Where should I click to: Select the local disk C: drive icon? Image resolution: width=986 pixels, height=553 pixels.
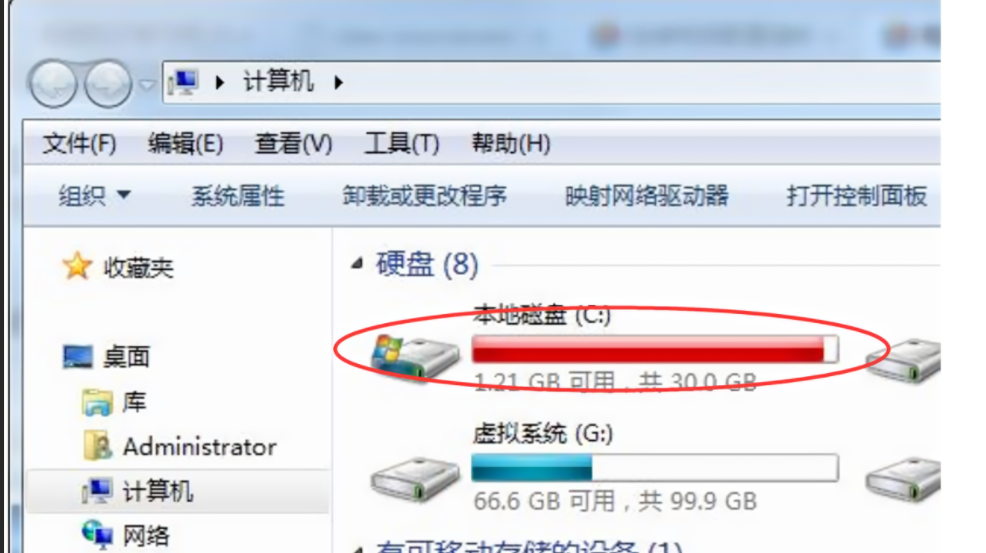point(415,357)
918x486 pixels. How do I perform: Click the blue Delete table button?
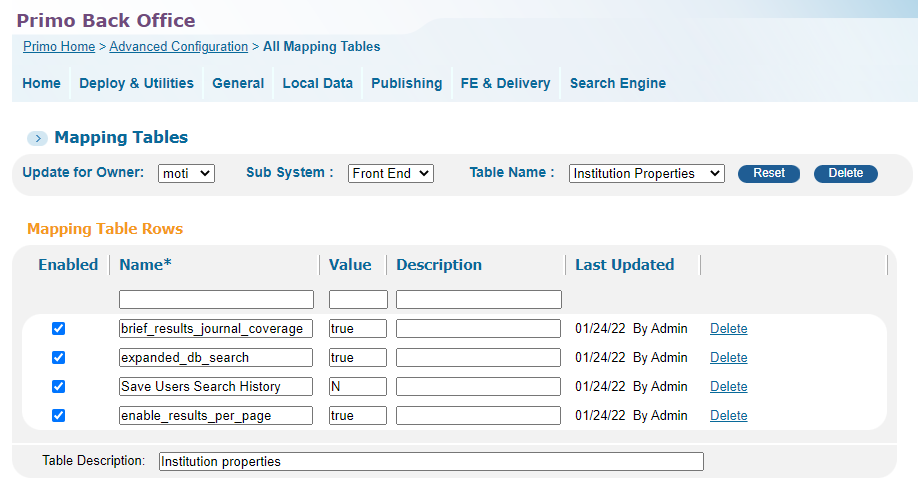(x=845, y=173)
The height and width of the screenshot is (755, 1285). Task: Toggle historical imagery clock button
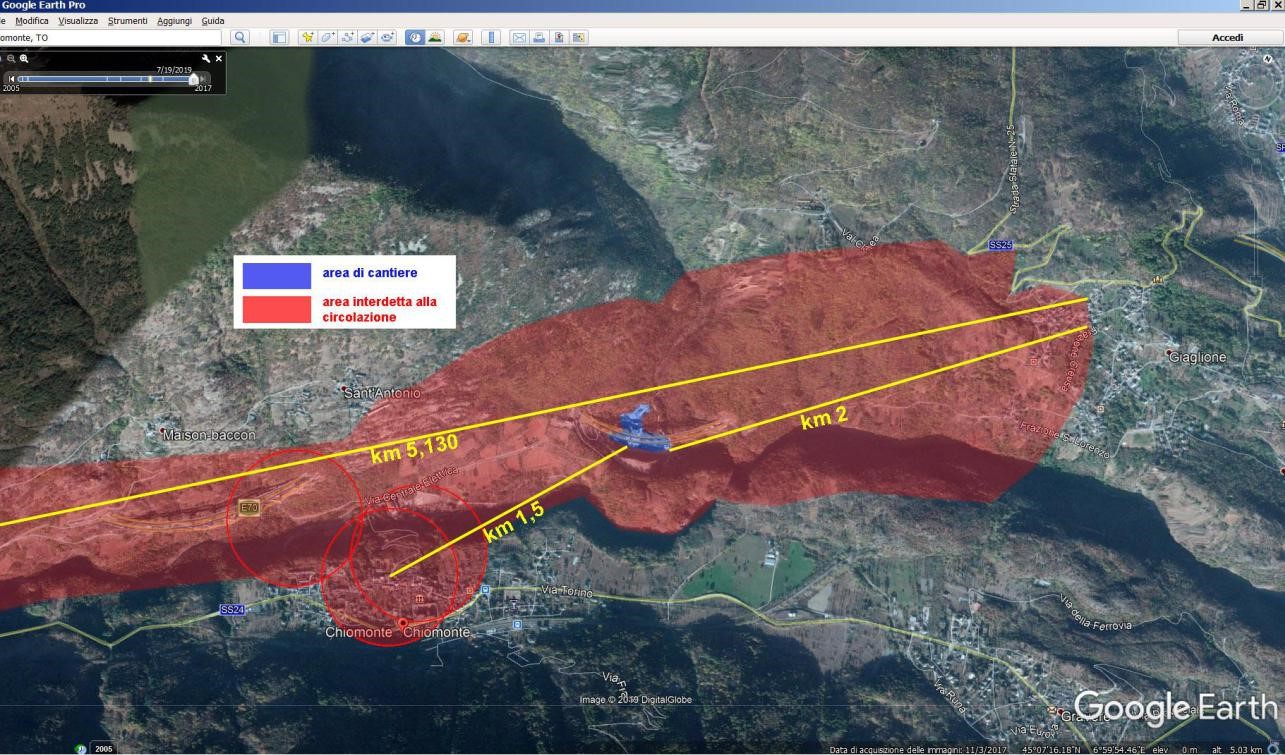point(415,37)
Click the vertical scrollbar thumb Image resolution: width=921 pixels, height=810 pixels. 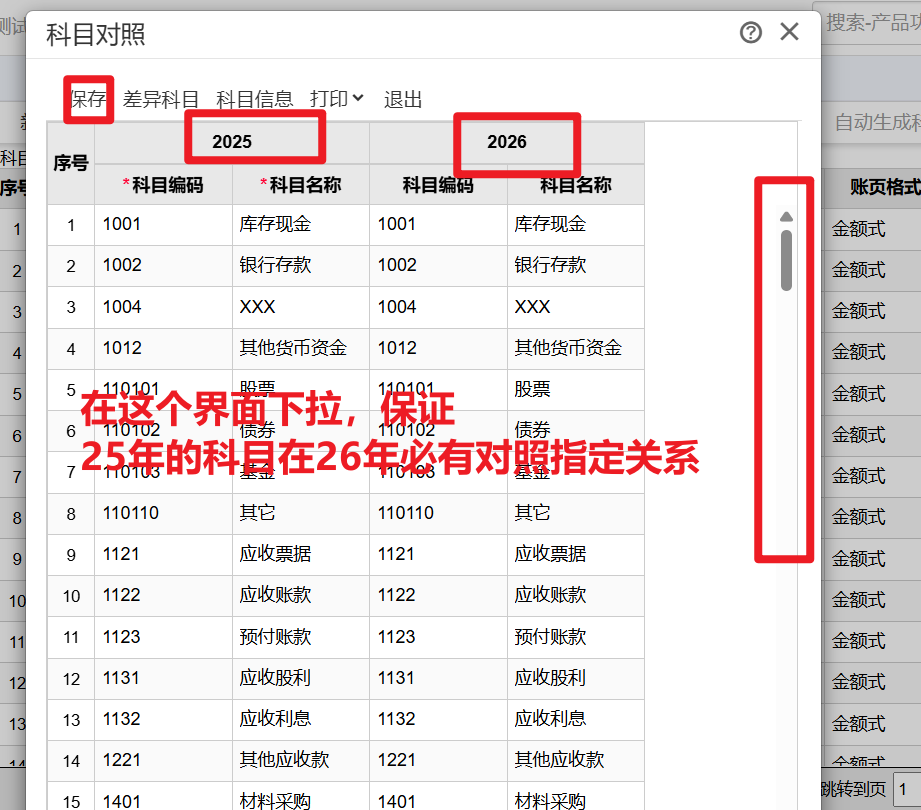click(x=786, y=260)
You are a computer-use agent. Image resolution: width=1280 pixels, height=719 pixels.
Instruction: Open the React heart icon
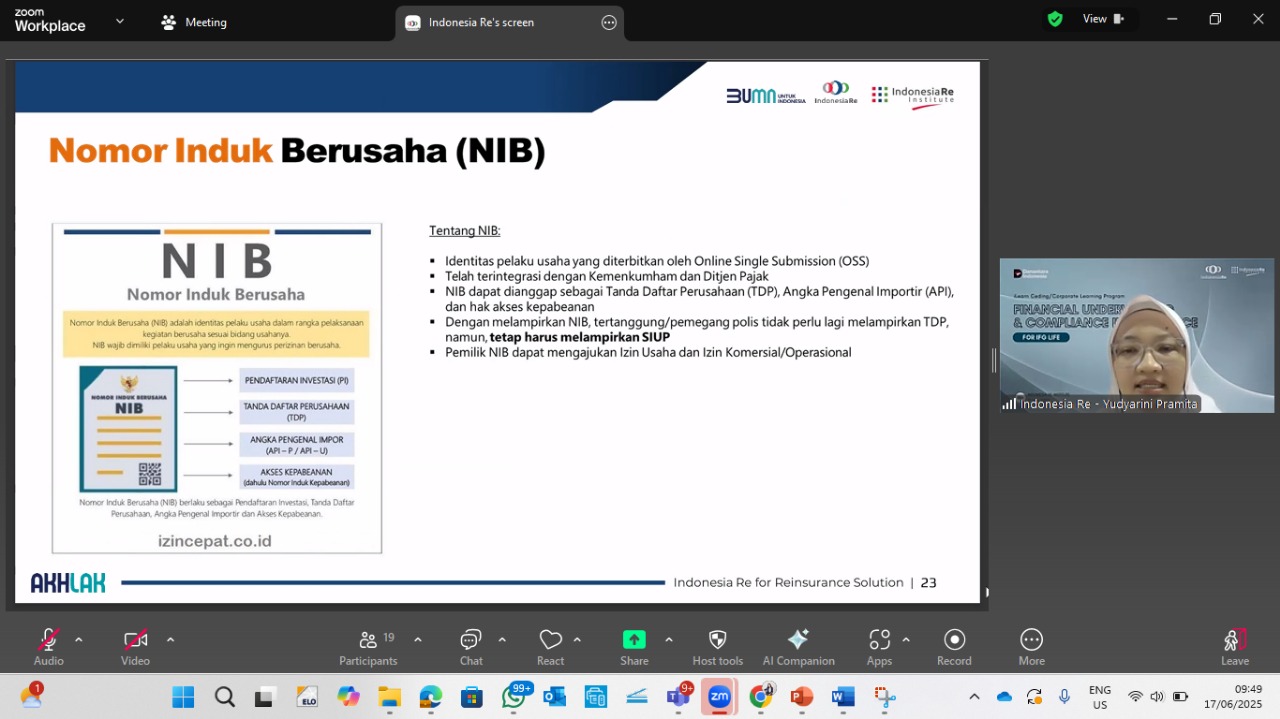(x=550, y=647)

+ + + + +

Exercise directions -
Find the line with "You are a computer-use". Reproduce it and every line after it through the last line above exactly, leaving out the pictures.

Expected answer -
You are a computer-use agent. Image resolution: width=1280 pixels, height=719 pixels.
Instruction: Open the React heart icon
(x=550, y=647)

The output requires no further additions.